* What you should do: From the line containing "Click the green up-arrow next to 358.00%" through the last line of the entries, set down every line exactly and add nothing.

Items from a dataset:
_ _ _
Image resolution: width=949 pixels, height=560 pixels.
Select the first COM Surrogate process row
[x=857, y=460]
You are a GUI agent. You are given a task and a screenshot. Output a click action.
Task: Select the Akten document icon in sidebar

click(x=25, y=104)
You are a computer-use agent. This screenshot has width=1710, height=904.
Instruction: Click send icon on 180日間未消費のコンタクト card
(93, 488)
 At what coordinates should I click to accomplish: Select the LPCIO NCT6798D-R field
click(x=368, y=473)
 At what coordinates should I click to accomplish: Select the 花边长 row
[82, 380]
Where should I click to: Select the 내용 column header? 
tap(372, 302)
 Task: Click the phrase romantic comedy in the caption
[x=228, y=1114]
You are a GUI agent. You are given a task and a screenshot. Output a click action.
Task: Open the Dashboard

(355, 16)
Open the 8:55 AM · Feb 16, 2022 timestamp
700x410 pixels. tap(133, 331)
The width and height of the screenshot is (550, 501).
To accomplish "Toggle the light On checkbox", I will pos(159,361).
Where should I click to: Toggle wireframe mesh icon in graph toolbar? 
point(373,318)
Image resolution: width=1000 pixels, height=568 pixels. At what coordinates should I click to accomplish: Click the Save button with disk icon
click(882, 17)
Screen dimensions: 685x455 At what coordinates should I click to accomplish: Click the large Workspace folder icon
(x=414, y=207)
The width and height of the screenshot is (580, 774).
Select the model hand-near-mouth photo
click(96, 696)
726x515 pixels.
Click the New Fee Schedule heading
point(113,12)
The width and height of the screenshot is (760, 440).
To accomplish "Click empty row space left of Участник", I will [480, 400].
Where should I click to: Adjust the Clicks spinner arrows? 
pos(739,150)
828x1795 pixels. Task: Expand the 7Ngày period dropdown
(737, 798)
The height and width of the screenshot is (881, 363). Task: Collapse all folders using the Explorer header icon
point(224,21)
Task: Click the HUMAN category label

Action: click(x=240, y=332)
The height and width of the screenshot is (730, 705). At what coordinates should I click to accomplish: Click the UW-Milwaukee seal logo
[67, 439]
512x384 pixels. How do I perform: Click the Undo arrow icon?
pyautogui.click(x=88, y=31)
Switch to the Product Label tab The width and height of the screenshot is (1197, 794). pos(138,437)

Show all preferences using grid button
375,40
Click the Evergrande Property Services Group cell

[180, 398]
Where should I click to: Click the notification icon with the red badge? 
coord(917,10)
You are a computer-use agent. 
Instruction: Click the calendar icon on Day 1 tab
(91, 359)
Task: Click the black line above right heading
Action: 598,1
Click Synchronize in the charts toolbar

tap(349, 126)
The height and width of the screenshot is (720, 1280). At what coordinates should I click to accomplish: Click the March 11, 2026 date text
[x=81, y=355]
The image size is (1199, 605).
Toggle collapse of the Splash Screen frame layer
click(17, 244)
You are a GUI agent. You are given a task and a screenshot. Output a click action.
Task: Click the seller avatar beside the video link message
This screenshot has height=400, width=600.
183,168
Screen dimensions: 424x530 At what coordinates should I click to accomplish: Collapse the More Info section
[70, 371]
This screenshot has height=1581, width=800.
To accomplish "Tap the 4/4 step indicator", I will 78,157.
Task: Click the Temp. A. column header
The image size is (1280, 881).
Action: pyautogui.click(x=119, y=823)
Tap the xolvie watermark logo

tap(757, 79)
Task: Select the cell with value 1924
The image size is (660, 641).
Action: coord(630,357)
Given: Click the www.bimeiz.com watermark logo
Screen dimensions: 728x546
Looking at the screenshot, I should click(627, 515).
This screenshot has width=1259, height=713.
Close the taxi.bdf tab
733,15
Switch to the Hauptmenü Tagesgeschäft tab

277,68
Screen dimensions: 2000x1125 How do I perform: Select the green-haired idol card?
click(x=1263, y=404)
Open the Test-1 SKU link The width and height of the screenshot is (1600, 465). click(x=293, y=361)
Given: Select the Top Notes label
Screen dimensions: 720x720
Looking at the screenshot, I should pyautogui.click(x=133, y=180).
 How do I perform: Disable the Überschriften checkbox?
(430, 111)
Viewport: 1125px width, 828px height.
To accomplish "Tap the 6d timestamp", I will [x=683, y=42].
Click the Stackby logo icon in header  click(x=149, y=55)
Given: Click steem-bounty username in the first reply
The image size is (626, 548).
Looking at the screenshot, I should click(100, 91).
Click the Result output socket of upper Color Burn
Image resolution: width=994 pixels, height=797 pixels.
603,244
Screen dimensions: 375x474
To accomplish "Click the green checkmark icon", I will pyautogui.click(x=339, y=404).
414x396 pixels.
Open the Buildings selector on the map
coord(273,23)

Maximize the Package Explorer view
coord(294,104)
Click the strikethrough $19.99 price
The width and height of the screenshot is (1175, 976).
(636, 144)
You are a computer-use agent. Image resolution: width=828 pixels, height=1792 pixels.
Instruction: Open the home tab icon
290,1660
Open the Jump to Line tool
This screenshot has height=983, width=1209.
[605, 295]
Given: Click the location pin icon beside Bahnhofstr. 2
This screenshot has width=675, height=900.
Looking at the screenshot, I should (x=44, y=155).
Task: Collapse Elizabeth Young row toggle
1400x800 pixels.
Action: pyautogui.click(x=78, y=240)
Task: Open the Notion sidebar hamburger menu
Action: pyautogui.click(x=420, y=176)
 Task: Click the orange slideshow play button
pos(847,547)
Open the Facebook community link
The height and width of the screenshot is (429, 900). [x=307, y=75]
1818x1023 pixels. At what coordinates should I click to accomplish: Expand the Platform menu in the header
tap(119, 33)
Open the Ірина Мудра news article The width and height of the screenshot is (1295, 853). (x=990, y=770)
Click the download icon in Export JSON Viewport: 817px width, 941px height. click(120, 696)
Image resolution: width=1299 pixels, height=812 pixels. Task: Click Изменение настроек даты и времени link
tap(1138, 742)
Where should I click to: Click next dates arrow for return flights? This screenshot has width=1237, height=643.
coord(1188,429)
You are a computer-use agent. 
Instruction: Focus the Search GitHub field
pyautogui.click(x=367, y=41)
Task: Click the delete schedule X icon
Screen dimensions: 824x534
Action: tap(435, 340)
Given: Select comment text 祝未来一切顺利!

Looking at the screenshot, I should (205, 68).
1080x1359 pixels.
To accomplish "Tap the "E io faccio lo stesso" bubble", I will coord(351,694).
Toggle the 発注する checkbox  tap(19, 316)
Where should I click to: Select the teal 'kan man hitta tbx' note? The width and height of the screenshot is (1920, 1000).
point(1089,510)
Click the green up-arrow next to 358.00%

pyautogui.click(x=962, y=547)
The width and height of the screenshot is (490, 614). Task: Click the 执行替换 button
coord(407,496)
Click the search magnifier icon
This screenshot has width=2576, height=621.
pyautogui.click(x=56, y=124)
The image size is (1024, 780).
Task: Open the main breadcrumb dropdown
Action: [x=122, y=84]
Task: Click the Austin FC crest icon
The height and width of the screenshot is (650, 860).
_ _ _
* Result of the exercise:
Click the green up-arrow next to 358.00%

pyautogui.click(x=962, y=547)
The width and height of the screenshot is (490, 614). Task: Click the 执行替换 button
coord(407,496)
Click the search magnifier icon
This screenshot has width=2576, height=621.
pyautogui.click(x=56, y=124)
The image size is (1024, 780).
Task: Open the main breadcrumb dropdown
Action: [x=122, y=84]
Task: Click the Austin FC crest icon
The height and width of the screenshot is (650, 860).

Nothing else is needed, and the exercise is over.